## THE REQUEST
In the lines below, rename "Screen dimensions" to "Display size" and keep every other part unchanged.

(Word and item position data)
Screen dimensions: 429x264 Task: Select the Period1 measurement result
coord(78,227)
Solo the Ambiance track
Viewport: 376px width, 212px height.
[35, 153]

## FINISHED TASK
Display size: 429x264 Task: Select the Period1 measurement result
coord(78,227)
Solo the Ambiance track
Viewport: 376px width, 212px height.
[35, 153]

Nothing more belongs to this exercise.